__Exercise input__.

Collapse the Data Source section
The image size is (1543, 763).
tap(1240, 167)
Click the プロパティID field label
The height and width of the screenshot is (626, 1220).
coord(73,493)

__Exercise description__.
Type out the records above again, exactly the same.

__Exercise response__.
Collapse the Data Source section
The image size is (1543, 763).
tap(1240, 167)
Click the プロパティID field label
The height and width of the screenshot is (626, 1220).
coord(73,493)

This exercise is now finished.